* [The problem] From the records below, transcribe only the lines running from the one with "The image size is (1024, 576). How" through the one with "Expand the Organize dropdown menu". Keep both of those end lines.

Collected data entries:
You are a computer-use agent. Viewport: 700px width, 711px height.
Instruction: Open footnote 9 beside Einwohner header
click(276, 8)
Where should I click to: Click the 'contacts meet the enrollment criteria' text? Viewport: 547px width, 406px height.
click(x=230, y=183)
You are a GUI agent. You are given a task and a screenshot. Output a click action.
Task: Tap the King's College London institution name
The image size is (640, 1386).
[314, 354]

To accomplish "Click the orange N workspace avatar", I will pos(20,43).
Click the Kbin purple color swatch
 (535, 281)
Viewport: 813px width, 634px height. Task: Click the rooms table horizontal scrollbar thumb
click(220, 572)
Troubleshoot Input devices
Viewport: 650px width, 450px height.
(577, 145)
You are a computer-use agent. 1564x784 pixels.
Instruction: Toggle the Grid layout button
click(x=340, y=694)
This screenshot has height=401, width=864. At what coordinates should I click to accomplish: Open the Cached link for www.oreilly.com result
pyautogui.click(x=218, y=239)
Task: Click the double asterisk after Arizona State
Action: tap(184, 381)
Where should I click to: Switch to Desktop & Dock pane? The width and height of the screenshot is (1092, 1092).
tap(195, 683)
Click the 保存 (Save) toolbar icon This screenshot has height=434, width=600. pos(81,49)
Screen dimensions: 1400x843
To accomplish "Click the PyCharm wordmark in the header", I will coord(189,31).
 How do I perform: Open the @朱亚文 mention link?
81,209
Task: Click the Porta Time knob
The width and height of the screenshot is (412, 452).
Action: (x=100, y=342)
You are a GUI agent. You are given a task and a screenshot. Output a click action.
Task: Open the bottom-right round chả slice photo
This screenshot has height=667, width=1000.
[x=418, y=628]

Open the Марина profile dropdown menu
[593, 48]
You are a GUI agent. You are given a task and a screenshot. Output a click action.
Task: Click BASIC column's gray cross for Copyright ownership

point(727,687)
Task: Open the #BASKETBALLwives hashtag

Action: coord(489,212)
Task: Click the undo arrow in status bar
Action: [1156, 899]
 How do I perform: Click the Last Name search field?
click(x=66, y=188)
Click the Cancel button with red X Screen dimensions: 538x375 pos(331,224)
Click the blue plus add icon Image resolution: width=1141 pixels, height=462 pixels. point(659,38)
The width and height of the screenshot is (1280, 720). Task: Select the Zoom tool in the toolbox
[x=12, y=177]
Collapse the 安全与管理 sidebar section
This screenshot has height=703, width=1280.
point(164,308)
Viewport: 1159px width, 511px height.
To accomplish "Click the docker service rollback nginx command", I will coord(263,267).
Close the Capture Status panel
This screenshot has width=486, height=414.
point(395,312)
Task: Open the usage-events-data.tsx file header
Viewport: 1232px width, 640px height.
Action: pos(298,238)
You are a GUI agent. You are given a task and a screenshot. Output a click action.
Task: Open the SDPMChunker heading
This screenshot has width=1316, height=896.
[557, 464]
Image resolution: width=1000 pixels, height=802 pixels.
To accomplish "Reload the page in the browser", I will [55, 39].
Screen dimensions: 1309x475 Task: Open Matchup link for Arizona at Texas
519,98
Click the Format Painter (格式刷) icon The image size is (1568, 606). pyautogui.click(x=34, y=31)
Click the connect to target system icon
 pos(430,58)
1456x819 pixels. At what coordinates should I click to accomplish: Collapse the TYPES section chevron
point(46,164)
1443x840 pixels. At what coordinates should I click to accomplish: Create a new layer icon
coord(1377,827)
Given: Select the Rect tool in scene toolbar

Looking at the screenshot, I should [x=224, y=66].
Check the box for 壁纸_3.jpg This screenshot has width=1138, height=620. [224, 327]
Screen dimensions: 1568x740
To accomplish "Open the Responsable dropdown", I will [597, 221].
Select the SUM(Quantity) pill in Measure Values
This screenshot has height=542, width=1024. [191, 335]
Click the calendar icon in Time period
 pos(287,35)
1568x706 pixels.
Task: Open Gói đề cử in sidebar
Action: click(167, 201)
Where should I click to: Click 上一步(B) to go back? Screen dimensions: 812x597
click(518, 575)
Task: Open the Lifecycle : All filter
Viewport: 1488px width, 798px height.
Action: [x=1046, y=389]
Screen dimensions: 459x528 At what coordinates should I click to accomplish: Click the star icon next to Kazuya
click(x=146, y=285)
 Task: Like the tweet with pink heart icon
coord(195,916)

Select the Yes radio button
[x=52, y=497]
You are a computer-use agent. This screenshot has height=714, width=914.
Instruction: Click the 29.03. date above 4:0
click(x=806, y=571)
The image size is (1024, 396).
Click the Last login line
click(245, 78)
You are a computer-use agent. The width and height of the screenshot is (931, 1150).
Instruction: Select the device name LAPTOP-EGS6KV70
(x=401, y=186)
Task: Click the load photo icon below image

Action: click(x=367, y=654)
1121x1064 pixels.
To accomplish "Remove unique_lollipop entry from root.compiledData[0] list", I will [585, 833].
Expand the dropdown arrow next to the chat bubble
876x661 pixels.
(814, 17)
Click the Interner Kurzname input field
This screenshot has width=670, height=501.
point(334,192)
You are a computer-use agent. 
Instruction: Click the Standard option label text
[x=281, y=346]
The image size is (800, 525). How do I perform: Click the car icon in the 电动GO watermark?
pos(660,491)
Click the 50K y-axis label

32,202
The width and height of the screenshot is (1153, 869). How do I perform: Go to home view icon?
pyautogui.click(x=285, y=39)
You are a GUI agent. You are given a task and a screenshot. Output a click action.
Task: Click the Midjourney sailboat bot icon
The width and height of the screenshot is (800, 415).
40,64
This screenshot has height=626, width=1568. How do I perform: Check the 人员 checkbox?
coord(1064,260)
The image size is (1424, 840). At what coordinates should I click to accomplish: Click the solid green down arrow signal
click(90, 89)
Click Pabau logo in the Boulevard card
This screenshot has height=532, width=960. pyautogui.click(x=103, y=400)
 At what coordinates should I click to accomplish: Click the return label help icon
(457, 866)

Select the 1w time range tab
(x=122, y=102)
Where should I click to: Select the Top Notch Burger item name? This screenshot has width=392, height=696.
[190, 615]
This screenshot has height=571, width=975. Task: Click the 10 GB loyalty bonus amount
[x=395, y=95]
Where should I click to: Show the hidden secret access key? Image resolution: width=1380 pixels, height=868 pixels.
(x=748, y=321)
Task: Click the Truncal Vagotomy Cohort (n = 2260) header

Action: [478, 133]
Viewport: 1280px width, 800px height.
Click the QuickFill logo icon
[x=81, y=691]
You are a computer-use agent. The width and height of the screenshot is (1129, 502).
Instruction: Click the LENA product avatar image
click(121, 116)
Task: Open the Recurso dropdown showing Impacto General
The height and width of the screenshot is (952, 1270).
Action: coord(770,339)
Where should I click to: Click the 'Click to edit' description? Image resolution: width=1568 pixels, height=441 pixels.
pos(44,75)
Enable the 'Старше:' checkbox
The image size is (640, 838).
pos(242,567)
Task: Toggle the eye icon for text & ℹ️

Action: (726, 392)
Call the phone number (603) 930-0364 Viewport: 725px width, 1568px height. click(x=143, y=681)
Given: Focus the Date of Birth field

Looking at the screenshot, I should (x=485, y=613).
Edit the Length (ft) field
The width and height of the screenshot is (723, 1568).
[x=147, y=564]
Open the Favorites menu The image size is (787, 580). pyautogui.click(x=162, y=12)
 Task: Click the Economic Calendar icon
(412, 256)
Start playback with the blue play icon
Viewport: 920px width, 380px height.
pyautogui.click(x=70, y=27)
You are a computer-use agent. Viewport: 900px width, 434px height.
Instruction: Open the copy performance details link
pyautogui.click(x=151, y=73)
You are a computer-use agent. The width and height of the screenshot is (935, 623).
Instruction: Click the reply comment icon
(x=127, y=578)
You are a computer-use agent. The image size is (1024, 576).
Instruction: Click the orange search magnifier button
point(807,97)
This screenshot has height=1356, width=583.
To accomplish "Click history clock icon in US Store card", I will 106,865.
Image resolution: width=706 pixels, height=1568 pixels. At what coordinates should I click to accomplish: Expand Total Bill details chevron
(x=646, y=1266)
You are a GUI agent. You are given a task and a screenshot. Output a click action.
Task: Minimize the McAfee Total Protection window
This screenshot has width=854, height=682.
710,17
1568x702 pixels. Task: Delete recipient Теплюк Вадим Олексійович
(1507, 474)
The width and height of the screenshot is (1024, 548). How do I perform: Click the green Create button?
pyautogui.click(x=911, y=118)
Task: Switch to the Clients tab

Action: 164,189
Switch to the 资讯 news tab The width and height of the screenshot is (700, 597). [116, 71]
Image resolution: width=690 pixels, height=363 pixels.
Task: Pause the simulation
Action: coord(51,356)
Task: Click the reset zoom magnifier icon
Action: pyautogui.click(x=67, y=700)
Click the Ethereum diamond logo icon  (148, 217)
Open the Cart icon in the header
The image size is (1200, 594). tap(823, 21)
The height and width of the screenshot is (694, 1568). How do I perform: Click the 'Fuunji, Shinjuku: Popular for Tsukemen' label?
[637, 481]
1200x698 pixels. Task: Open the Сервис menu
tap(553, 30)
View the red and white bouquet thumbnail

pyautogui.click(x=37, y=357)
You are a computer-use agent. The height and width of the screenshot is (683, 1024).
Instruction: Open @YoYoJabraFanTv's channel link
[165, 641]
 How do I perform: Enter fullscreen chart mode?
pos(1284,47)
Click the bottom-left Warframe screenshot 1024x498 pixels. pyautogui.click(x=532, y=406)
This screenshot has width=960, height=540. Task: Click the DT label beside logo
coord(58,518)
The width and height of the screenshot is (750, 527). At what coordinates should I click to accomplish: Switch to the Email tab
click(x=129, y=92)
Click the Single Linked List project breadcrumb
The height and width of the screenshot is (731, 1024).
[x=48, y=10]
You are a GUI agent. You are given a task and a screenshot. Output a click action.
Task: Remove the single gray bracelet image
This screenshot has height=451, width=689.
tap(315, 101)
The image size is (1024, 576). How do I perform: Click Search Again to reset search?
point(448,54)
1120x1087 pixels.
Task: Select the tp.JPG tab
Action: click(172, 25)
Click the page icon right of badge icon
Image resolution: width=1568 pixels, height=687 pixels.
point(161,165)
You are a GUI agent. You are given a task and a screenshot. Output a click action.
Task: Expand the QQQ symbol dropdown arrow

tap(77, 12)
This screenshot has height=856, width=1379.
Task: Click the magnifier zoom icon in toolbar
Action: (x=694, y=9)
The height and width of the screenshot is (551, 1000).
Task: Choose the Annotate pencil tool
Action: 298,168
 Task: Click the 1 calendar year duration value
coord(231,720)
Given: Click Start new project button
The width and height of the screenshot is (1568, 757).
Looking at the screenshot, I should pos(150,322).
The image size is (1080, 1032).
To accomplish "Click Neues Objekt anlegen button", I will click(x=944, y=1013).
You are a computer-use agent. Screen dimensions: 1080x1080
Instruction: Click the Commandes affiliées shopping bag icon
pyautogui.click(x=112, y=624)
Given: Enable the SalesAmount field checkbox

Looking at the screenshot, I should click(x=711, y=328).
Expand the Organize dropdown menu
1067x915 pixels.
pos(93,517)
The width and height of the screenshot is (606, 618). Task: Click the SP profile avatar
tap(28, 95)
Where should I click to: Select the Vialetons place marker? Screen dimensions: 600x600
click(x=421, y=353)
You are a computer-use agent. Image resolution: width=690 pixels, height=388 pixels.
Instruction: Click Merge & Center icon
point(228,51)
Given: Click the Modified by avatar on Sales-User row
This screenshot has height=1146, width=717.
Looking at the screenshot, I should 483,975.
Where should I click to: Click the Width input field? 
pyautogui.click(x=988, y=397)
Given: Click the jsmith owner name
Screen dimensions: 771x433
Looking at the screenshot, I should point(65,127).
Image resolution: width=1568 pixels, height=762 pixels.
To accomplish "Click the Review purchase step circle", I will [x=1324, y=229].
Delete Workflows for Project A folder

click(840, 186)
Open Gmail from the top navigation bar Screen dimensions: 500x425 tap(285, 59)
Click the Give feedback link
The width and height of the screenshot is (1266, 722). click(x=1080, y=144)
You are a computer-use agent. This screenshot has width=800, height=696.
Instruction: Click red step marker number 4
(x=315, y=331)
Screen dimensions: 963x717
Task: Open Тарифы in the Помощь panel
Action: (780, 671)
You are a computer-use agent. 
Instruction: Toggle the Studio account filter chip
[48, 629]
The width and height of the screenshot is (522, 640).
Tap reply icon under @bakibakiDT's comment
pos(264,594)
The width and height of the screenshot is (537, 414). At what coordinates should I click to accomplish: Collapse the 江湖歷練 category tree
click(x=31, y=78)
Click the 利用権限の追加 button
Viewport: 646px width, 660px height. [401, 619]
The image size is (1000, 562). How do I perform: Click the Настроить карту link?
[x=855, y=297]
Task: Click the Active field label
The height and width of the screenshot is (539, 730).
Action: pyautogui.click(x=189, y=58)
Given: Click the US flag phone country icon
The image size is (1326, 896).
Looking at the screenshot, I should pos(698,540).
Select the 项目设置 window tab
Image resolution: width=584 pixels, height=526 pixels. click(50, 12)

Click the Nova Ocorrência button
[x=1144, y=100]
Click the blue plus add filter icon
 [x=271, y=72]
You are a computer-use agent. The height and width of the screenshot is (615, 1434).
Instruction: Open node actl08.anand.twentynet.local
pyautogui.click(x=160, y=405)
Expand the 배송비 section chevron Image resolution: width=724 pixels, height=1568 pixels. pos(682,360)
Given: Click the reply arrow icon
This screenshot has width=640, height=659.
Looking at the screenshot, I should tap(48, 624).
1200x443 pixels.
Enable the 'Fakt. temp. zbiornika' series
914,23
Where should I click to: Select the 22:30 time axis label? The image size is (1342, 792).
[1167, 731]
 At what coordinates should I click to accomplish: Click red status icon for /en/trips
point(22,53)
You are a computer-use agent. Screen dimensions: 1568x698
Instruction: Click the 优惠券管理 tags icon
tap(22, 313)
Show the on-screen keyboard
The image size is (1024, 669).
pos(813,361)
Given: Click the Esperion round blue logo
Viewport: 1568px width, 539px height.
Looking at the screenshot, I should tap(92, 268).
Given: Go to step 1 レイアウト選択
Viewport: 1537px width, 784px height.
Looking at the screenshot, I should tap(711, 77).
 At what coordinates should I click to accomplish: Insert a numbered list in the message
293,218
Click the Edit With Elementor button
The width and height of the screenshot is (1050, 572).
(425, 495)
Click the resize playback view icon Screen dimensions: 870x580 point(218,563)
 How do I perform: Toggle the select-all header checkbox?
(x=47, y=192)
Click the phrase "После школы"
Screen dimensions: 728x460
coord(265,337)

* [Exercise solution]
The image size is (1024, 576). How do I perform: Click Search Again to reset search?
point(448,54)
1120x1087 pixels.
Task: Select the tp.JPG tab
Action: click(172, 25)
Click the page icon right of badge icon
Image resolution: width=1568 pixels, height=687 pixels.
point(161,165)
You are a GUI agent. You are given a task and a screenshot. Output a click action.
Task: Expand the QQQ symbol dropdown arrow

tap(77, 12)
This screenshot has height=856, width=1379.
Task: Click the magnifier zoom icon in toolbar
Action: (x=694, y=9)
The height and width of the screenshot is (551, 1000).
Task: Choose the Annotate pencil tool
Action: 298,168
 Task: Click the 1 calendar year duration value
coord(231,720)
Given: Click Start new project button
The width and height of the screenshot is (1568, 757).
Looking at the screenshot, I should pos(150,322).
The image size is (1080, 1032).
To accomplish "Click Neues Objekt anlegen button", I will click(x=944, y=1013).
You are a computer-use agent. Screen dimensions: 1080x1080
Instruction: Click the Commandes affiliées shopping bag icon
pyautogui.click(x=112, y=624)
Given: Enable the SalesAmount field checkbox

Looking at the screenshot, I should click(x=711, y=328).
Expand the Organize dropdown menu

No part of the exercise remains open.